Not shatter-resistant or flexible, but shatterproof.
That may not seem like that big of a deal, but if you're ever shattered your screen (and there's a huge chance you have), you've probably spent around $130 on its repair. And, in addition to the cost of replacing the screen, most opt for insurance or AppleCare, which means shelling out a deductible or waiting for a refurbished replacement phone. Gone to one of those repair kiosks in the mall? They don't perform repairs in an ESD-proof room or use original parts, which means six months down the road you could be looking at a dead phone with a voided warranty. So while the smartphone industry loves cracked screens, the general public absolutely doesn't.
The $129 mistake.
The Droid Turbo 2's Moto ShatterShield is the world's first shatterproof display. It works through five separate shock-absorbent layers that help to maintain structural integrity. Interestingly enough, not one of those five layers is glass. Because glass breaks.
The Droid Turbo 2's five shock-absorbent layers.
Layer one is a hard plastic with a coating that detracts abrasions and dents. No word yet if it has an oil desiccating topcoat. Layer two is a flexible shatterproof transparent interior lens. The third layer is also flexible, but this is the touch layer that includes both the main touch layer and another backup layer in case the first is damaged from impact. Then comes another flexible thin display meant to absorb more shock while providing AMOLED picture quality.
Most screens sit directly on top of the innards of the phone; the Droid Turbo 2 does not.
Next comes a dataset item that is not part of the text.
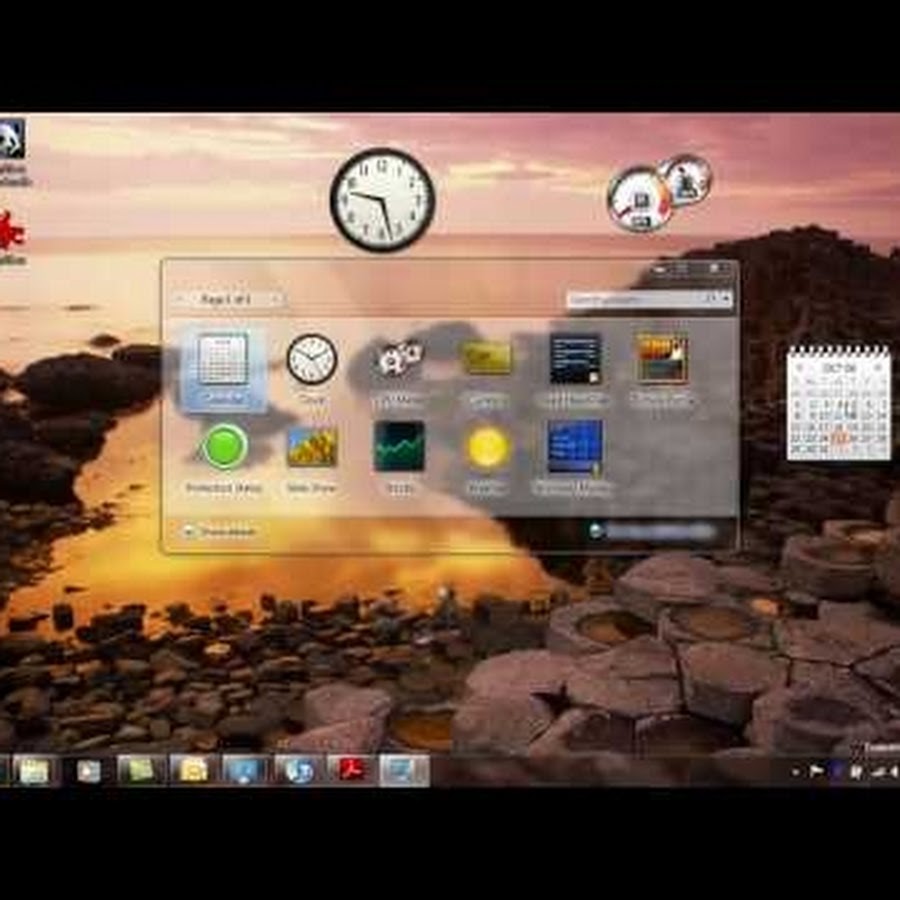
Task: Open the Get more gadgets online link
Action: pyautogui.click(x=655, y=531)
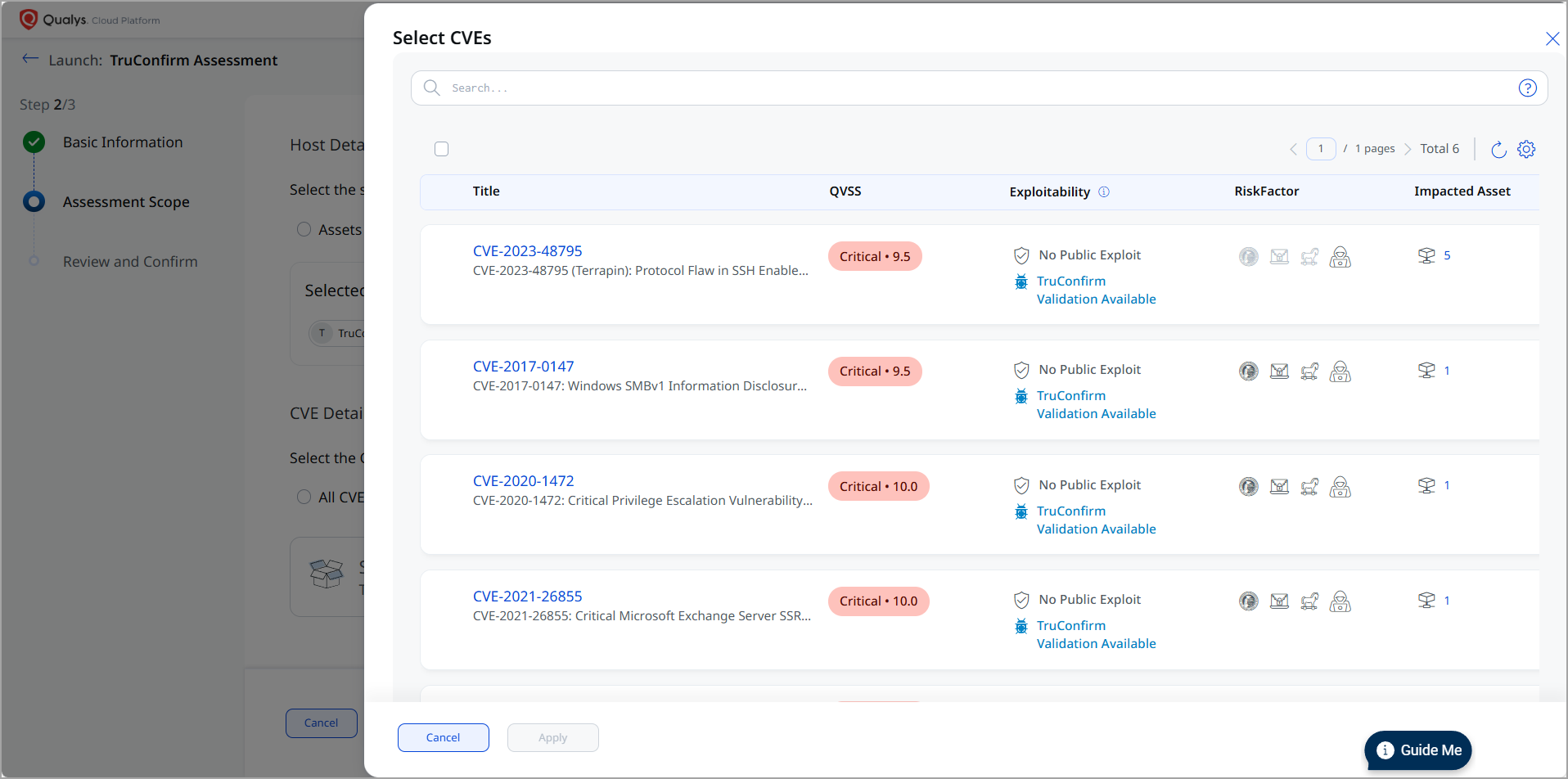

The final layer is an aluminum chassis that keeps the screen components separate from the remainder of the phone.
In addition to this, the case is water-repellent and Motorola offers a 4-year warranty against shattering (within reason; obviously, if you drive your car over it, the phone may be crushed).
Anyone familiar with the massiveness of Otterboxes knows that protecting your phone means adding more bulk, which negates the point of having ever thinner phones. The Droid Turbo 2 is the first sign that smartphone companies are finally listening to their customers and acknowledging design weaknesses. But at $642, it's still a steep price to pay to ensure dropping your phone doesn't set you back a hundred bucks.
Clearly this technology will soon make its way through the mobile and consumer product industries, which then begs the question: where can we find it? Unfortunately, we won't see it any time soon from the Motorola/Google IP group since they will want to keep this technology proprietary (to remain ahead of Apple, though we suspect Apple won't be far behind with their latest patent). Engineers and makers alike may want to take notice that durability may become the next phase of design innovation, especially when the smartphone industry may be hitting its peak of new and useful features.